Italy’s energy giant Eni says it will continue to receive Iranian crude for at least another three years despite tightened US-led sanctions by Western countries.

Eni’s Chief Executive Paolo Scaroni said on Monday that the firm was to receive one billion dollars worth of crude from the Iranian side, Reuters reported.

He said the process was part of two contracts Eni signed in 2000 and 2001 to develop two fields in Iran, adding that it would take the corporation three years to cash in on the returns of its investment.

The development comes as the US and its European allies struggle to make the US-engineered anti-Iran sanctions work.

Last May the UN Security Council approved a fourth round of sanctions against the Islamic Republic following intense international lobbying by the US to win votes for the effort. However, soon after the UN move, the US and its European allies pushed for additional unilateral sanctions against Iran in an effort to cripple the country’s economy.

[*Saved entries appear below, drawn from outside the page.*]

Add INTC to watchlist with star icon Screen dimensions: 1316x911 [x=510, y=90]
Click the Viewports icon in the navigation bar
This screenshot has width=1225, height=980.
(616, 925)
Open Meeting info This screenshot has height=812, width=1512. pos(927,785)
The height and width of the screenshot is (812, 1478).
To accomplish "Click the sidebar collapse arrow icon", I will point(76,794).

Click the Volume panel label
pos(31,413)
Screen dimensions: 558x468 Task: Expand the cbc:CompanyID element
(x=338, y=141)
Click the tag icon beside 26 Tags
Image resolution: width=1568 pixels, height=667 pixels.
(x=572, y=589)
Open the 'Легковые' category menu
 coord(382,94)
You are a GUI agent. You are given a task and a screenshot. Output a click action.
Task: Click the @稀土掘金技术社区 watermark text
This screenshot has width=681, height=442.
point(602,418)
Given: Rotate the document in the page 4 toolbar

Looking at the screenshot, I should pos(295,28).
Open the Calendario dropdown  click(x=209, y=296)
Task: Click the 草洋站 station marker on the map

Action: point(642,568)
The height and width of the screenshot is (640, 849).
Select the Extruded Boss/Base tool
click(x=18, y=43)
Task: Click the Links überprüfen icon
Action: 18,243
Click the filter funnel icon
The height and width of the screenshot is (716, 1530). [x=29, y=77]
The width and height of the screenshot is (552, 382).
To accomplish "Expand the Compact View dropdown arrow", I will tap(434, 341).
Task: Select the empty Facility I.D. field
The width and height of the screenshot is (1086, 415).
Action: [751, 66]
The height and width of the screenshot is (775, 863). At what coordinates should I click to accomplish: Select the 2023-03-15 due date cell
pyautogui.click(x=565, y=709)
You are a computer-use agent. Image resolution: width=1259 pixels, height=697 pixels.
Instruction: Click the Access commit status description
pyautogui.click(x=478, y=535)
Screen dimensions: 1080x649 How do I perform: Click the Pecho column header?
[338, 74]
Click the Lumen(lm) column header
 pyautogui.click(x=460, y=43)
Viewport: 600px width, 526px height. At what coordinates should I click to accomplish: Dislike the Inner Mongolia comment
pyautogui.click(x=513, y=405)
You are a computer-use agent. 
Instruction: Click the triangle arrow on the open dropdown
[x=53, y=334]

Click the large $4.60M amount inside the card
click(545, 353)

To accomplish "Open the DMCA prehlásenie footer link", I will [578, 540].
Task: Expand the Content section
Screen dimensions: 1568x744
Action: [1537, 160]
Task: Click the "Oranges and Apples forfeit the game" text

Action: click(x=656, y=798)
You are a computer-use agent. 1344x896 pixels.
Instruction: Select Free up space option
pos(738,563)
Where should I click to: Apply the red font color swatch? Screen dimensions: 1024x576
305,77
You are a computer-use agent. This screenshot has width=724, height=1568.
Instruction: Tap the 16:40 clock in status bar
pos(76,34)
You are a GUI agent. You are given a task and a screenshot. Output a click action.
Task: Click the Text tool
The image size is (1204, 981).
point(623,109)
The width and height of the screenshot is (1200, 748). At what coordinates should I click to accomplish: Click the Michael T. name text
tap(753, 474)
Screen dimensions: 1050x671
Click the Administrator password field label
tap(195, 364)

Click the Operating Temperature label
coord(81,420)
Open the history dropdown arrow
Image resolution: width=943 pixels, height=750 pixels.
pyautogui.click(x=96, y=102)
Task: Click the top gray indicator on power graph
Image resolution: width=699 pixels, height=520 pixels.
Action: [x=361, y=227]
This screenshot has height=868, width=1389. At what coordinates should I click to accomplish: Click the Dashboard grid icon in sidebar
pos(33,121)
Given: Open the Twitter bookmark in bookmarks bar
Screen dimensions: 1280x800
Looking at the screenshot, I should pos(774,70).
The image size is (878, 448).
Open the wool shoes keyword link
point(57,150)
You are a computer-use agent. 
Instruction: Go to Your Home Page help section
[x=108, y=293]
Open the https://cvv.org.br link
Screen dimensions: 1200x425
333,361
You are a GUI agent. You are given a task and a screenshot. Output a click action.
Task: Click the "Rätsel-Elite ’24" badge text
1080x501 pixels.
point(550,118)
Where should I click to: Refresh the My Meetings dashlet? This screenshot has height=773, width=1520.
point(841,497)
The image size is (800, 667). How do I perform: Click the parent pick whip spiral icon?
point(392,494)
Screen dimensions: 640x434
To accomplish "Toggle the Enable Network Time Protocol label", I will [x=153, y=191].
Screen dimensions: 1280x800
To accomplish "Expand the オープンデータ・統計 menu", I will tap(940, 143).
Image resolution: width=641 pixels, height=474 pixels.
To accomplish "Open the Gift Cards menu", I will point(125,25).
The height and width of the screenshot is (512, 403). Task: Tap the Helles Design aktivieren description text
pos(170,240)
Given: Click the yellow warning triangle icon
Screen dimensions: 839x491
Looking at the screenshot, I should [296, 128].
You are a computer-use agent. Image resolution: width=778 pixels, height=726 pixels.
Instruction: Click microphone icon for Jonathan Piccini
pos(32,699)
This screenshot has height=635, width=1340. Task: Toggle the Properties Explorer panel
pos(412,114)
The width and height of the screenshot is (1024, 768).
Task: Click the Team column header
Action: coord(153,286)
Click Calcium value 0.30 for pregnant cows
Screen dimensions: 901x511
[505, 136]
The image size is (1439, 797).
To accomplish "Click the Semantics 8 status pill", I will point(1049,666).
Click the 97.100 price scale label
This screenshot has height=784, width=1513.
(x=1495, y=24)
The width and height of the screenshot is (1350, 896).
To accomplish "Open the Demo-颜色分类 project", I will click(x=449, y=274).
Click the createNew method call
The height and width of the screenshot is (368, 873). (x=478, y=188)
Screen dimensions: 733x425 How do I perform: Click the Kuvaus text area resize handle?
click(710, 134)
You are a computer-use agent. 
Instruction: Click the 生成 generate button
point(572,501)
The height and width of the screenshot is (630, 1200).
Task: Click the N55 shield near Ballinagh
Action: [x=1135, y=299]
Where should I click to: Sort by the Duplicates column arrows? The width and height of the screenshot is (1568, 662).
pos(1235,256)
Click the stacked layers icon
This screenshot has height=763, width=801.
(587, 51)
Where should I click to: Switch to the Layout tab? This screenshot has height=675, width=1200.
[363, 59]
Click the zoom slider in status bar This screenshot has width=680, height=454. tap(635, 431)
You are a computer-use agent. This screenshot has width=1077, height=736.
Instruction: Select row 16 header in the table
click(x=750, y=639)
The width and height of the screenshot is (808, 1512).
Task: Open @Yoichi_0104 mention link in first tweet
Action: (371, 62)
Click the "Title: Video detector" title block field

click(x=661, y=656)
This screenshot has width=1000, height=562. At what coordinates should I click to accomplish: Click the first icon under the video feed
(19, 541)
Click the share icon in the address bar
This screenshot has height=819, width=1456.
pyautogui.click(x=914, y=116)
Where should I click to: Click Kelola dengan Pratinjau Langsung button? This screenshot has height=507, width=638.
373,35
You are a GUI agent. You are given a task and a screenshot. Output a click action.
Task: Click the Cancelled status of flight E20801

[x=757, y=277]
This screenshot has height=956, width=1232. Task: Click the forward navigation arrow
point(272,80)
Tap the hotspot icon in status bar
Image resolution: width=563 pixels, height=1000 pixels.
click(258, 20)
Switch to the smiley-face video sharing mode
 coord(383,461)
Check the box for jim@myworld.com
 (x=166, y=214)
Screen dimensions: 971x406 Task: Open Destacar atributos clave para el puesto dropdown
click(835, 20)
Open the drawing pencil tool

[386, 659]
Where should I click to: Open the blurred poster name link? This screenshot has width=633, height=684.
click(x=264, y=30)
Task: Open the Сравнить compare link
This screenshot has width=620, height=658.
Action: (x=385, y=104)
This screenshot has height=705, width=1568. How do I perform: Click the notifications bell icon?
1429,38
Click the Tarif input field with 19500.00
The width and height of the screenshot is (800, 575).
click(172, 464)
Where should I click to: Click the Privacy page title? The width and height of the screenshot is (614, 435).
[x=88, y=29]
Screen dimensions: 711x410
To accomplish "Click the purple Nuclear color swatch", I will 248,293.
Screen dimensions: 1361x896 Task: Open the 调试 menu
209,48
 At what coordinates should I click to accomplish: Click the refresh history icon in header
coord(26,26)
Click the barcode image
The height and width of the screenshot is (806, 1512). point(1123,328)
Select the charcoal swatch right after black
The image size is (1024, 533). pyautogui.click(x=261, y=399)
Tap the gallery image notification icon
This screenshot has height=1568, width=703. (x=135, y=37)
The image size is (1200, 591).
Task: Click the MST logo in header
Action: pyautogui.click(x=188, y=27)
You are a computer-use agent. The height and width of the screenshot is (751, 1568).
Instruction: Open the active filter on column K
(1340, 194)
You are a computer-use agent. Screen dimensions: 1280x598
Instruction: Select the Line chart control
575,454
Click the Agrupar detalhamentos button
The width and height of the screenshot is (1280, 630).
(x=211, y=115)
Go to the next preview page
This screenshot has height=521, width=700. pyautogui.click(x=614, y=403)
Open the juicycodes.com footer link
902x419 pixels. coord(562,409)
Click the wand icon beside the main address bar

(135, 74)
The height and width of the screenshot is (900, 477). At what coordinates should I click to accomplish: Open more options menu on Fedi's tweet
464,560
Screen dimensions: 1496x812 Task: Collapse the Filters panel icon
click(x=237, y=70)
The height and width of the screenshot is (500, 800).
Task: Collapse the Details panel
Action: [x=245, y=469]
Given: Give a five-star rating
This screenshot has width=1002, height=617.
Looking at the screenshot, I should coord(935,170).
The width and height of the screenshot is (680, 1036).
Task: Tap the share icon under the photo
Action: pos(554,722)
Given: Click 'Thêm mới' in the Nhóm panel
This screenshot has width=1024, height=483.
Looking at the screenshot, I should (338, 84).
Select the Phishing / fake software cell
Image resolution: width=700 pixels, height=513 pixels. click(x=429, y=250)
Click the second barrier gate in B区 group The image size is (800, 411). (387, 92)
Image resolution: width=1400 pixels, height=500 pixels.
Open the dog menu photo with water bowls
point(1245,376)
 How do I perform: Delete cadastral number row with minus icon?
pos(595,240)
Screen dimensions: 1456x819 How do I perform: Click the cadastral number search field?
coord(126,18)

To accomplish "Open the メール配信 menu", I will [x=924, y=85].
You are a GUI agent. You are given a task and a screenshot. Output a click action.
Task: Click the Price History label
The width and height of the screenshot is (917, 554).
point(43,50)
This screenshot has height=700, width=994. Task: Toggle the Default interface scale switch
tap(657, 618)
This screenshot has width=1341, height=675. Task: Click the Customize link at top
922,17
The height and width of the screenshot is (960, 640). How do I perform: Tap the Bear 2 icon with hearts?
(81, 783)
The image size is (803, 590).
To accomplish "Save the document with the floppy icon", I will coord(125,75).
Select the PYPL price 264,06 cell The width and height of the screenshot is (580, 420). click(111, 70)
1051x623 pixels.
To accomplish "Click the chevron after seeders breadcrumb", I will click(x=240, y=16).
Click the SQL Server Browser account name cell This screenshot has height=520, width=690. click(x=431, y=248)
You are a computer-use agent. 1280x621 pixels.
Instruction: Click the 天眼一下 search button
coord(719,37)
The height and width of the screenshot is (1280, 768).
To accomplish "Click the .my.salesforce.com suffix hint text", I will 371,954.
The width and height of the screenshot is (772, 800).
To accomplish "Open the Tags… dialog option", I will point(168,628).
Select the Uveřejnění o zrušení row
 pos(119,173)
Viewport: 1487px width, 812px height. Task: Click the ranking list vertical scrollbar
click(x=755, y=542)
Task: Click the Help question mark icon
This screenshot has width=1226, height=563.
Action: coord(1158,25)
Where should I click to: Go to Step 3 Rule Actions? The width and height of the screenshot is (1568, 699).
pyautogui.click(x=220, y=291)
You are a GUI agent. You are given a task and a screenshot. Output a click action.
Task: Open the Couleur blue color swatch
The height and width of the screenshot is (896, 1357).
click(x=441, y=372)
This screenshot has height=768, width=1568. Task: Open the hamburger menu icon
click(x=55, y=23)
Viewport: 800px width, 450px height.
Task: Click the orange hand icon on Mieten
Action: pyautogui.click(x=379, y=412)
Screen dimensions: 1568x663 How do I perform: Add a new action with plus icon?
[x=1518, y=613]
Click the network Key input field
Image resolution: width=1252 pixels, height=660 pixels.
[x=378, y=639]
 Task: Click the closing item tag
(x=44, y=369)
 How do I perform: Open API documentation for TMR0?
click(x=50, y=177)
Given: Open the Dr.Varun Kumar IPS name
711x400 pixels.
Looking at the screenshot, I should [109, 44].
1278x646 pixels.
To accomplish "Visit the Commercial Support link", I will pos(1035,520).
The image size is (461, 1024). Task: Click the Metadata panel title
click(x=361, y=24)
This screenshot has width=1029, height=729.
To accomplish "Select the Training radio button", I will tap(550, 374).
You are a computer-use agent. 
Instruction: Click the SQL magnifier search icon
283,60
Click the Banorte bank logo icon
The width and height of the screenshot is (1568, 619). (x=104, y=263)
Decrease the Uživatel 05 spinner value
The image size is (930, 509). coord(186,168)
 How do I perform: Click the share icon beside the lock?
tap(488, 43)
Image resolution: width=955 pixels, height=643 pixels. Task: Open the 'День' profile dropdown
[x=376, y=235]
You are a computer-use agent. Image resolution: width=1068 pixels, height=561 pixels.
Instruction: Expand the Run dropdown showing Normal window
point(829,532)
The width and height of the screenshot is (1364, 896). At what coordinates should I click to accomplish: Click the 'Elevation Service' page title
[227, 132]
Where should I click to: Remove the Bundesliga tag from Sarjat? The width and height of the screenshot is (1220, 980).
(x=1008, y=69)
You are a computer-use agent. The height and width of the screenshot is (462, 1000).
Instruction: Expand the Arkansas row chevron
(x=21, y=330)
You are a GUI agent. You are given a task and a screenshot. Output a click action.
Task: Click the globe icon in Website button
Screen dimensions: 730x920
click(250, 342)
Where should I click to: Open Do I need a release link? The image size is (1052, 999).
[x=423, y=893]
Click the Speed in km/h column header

Iranian officials, however, have insisted that the sanctions have not only failed, but served Iran with new trade and economic opportunities at regional and global levels.

But Eni, Italy’s largest oil and gas company, said the energy giant did not need to organize financing because it receives the Iranian crude directly.

Iran is one of the world’s major oil exporters and its production level is equivalent to about 4.2 percent of the daily global demand for oil.